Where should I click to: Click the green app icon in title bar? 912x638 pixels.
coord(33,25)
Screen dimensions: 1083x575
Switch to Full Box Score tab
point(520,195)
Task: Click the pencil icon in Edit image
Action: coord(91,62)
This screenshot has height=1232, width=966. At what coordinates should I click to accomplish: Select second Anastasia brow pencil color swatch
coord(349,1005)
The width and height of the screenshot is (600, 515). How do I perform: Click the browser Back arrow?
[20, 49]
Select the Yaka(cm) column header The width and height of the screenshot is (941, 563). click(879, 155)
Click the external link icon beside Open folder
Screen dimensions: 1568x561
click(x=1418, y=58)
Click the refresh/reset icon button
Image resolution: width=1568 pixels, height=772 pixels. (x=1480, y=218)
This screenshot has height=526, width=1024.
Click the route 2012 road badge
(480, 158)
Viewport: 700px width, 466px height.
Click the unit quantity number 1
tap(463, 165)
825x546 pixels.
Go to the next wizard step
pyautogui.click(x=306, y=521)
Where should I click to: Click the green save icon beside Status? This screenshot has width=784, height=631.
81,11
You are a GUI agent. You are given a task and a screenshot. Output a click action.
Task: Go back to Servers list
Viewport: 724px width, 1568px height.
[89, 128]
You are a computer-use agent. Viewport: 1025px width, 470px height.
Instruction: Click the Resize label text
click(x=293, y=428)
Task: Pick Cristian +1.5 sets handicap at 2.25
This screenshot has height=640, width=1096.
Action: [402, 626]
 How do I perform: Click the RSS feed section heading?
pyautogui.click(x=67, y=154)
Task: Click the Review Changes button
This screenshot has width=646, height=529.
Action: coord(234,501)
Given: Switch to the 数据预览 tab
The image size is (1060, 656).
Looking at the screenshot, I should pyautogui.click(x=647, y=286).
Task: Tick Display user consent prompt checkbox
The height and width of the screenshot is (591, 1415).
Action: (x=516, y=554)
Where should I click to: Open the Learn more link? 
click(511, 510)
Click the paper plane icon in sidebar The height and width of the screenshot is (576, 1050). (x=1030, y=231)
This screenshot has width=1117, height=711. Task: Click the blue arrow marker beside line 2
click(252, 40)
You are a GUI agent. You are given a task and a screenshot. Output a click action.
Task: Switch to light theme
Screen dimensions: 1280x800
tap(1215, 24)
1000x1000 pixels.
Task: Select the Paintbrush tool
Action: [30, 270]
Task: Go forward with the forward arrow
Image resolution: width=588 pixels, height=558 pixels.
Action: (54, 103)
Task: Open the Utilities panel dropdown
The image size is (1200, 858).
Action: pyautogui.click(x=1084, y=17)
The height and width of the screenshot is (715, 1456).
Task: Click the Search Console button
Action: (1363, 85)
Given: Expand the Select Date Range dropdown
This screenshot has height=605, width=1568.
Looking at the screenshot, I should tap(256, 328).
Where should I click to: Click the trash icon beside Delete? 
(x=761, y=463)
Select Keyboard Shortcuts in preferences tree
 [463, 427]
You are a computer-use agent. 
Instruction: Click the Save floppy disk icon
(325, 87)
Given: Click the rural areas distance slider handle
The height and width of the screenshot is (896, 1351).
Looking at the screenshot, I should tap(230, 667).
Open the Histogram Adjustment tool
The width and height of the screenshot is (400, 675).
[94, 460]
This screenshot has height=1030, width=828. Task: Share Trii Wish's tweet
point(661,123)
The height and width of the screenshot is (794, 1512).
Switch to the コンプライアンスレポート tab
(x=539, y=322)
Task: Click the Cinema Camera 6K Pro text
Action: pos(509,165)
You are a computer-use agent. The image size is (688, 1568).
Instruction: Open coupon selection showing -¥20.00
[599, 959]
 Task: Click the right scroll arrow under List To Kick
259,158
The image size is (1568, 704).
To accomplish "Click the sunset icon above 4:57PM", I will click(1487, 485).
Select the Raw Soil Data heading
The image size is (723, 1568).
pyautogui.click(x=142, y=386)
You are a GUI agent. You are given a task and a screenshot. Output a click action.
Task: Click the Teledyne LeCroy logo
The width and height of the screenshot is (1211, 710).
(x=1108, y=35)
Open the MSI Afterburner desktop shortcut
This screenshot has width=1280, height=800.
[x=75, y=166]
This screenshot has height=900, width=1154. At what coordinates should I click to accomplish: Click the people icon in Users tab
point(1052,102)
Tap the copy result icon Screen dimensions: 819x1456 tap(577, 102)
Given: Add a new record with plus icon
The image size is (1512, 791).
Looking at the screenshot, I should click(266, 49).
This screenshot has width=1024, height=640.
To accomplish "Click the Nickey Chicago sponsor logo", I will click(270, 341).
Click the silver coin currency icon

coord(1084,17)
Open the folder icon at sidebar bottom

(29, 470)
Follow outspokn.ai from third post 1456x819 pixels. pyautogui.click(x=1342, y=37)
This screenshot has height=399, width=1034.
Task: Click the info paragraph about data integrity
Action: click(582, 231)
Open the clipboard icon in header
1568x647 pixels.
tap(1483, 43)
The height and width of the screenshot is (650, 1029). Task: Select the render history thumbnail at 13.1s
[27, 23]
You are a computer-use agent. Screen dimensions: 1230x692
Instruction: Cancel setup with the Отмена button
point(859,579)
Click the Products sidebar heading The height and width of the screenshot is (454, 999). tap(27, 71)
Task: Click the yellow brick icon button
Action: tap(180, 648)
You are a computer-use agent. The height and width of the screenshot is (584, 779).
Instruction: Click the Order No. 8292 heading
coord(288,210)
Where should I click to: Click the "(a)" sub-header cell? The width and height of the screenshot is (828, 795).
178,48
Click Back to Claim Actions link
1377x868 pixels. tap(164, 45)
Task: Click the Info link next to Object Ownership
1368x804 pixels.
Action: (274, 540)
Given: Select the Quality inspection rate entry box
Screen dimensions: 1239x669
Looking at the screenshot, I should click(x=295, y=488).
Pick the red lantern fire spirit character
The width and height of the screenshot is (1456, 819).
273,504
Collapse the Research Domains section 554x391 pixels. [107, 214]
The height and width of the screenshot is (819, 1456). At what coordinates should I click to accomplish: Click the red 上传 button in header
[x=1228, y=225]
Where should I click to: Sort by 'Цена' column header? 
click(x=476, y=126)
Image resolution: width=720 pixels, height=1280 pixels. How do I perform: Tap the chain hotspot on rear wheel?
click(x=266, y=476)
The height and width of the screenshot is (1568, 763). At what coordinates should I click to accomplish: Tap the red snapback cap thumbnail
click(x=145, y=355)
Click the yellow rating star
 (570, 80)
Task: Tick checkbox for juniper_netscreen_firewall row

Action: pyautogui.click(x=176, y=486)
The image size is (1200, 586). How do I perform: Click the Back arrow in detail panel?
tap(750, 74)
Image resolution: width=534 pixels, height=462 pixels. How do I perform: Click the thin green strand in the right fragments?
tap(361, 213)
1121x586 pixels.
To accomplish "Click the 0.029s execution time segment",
..............................
Exercise: Begin with the first line of the records and finish with the line containing "Task: Pick Cristian". Reproduce those lines exactly, both ends included, and nothing else.

Response to the exercise:
Where should I click to: Click the green app icon in title bar? 912x638 pixels.
coord(33,25)
Screen dimensions: 1083x575
Switch to Full Box Score tab
point(520,195)
Task: Click the pencil icon in Edit image
Action: coord(91,62)
This screenshot has height=1232, width=966. At what coordinates should I click to accomplish: Select second Anastasia brow pencil color swatch
coord(349,1005)
The width and height of the screenshot is (600, 515). How do I perform: Click the browser Back arrow?
[20, 49]
Select the Yaka(cm) column header The width and height of the screenshot is (941, 563). click(879, 155)
Click the external link icon beside Open folder
Screen dimensions: 1568x561
click(x=1418, y=58)
Click the refresh/reset icon button
Image resolution: width=1568 pixels, height=772 pixels. (x=1480, y=218)
This screenshot has height=526, width=1024.
Click the route 2012 road badge
(480, 158)
Viewport: 700px width, 466px height.
Click the unit quantity number 1
tap(463, 165)
825x546 pixels.
Go to the next wizard step
pyautogui.click(x=306, y=521)
Where should I click to: Click the green save icon beside Status? This screenshot has width=784, height=631.
81,11
You are a GUI agent. You are given a task and a screenshot. Output a click action.
Task: Go back to Servers list
Viewport: 724px width, 1568px height.
[89, 128]
You are a computer-use agent. Viewport: 1025px width, 470px height.
Instruction: Click the Resize label text
click(x=293, y=428)
Task: Pick Cristian +1.5 sets handicap at 2.25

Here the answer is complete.